Monday, January 23, 2017

Mr Elbow and Friends: The Final Chapter and my time at the Golden Temple

Week four rolls into week five, my final week of massage study, our finals and a day of massages on children of various abilities.  We learned dowel and hammer massage, walk on massage, and begin practicing the some four hundred positions we had learned for our final which culminates in a two hour practical, yikes.  We are graded on our body position, the position of our hands, the positions in the routine in order, our time, our pressure, and are marked for every slight mishap, a missed move, a hand slightly out of spot, it was nerve wracking. I spend a few nights massaging friends late till my hands are sore, reviewing till the positions all blend into one blurry photo.

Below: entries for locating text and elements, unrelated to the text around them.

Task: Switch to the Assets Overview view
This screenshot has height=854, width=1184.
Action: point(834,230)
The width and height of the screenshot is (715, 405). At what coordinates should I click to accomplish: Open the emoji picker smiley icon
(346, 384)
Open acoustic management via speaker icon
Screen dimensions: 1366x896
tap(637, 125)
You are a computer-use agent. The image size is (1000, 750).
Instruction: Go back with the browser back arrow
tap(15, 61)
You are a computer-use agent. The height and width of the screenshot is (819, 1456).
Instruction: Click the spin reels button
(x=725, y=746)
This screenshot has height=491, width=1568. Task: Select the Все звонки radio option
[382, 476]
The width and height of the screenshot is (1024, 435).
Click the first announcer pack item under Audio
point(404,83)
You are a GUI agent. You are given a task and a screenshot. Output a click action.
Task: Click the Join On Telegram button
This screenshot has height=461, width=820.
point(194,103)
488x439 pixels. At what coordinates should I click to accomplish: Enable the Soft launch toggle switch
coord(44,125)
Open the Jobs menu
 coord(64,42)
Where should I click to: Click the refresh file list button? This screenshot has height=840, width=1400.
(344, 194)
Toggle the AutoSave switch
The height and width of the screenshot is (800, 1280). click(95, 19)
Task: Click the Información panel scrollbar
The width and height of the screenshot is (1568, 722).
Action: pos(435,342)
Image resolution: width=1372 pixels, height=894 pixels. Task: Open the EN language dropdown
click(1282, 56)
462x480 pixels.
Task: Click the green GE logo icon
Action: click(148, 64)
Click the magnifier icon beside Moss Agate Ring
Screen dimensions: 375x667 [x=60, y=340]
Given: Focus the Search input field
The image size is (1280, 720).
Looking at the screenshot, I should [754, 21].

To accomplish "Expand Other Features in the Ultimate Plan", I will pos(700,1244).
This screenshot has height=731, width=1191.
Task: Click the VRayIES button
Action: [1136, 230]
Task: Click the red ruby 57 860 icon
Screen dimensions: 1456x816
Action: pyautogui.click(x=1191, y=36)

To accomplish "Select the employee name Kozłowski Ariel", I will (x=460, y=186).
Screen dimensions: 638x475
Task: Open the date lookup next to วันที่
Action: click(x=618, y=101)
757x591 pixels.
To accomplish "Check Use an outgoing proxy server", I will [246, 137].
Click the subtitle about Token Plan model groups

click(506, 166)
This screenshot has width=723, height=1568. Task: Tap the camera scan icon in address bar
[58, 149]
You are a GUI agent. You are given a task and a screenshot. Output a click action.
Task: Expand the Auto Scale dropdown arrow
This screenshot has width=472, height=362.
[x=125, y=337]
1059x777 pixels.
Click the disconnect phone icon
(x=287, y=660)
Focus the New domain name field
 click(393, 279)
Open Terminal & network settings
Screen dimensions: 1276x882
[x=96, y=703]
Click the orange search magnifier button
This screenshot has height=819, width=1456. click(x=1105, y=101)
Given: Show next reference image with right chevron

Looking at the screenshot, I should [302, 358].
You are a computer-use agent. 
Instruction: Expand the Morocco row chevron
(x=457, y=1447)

My hands are sore, my body is sore, my mind is full to brimming and I am happy, and then our final day comes and the experience is suddenly over. We all graduate with high marks, our teachers brimming from ear to ear. We still cannot decide if they like us, or are glad to be rid of us, we were a hilarious and disruptive group, not the most proper by Thai standards.  I have one more healing house, Where I performed a few children's poems from my one man show, for a room of incredible new friends that I had not known a month before. I will miss the healing house community, the wide swath of travelers and teachers, digital nomads and wanders from across the globe. One weekend more of saying goodbye to my Thai massage family, another night of party and then my class mates start leaving and suddenly that experience is over. Such Impermanence,  A new one begins.

I am driven by a cute wonderful gal on a moped to Doi Suthep, a very famous golden temple on a mountain for a seven day Vipassana Retreat.  I arrive there a bit bewildered from the past experience, ready for a very different experience than my previous meditation retreat. This experience in terms of routine was similar to the 21 day retreat at Wat Rang Poeng.

4:30 am  - Wake Up
4:30 - 5:30 - Meditation
5:30 - 6:30 - Dharma Discussion
6:30 - 7:30 - Breakfast
8:00 - 10 - Meditation, Walking and Sitting
10 - 11 - Lunch
11 - 12 - Rest
1 pm - Meeting with teacher
12 - 5 - Meditation, Walking and Sitting
5 - 6 Chanting
6 - 9 Meditation, Walking and Sitting
9 pm Bed time

This Seven day retreat felt different and far more solo, although being as silent as my past retreats. Participants did not speak, barely looked at one another, and it was very much each to their own. I took that to heart as I settled into seven days of meditation, that would take place in either the mediation hall, or a small open air temple located in the little cluster that was set aside on the hill below the beautiful Golden Temple of Doi Suthep.  The place was plain to say the least, your room is nothing but a bed and some meditation cushions.  The buildings simple white row apartments, the main building also of this very simple construction was a stark contrast to the expansive, beautiful golden temple on the hill above.  The food was delicious simple vegetarian Thai food, there was a small shop to by a few sweets, and soy milk for after 12pm, as you were not allowed to eat after mid day.  The mornings would begin with Meditation and Dharma talk by our wonderful Monk teacher who I never learned the name of.

 He had a thick accent but was so clear, so present and told beautiful honest stories that tied in why we meditate and the importance of walking meditation with sitting meditation. He talked about meditation being a shower for your insides and for your mind, around the world, happy people, sad people, angry people, all find the time to wash themselves, but we never think to wash our minds, our insides.  This concept really stuck with me.  He also talked alot about how we are sometimes hurt by the world or people once or a few times, but we continue to take that and hurt ourselves over and over for years after the first pain was done. He also talked about the the concept of worry and stress, that we treat the world as a tiger. Thousands of years ago in the world of survival being chased by tigers, there was fight or flight, stress hormones were released to keep us alive and give us that boost to fight or run.  We now treat work, home life, relationships, in the same way as that fight or flight model.  We release that stress hormone all the time, instead of just when we were getting chased by tigers.  So my teacher put it to us, "Unless you are facing a tiger, you should not really worry", it makes so much sense, and puts things into perspective.

I'd work up to about ten hours of mediation a day, walking and sitting, settling into my practice with a vigor I had in previous retreats, this did not make it easy.  However it felt incredibly hard, yet cleansing.  Its funny, I expected to start unpacking the trip I had taken so far, taking apart the travels and see what they had given me and taught me, but this did not come here.  It more felt like cleaning, properly self cleaning and prep for the next major step of the trip, I guess unpacking my heart would come later.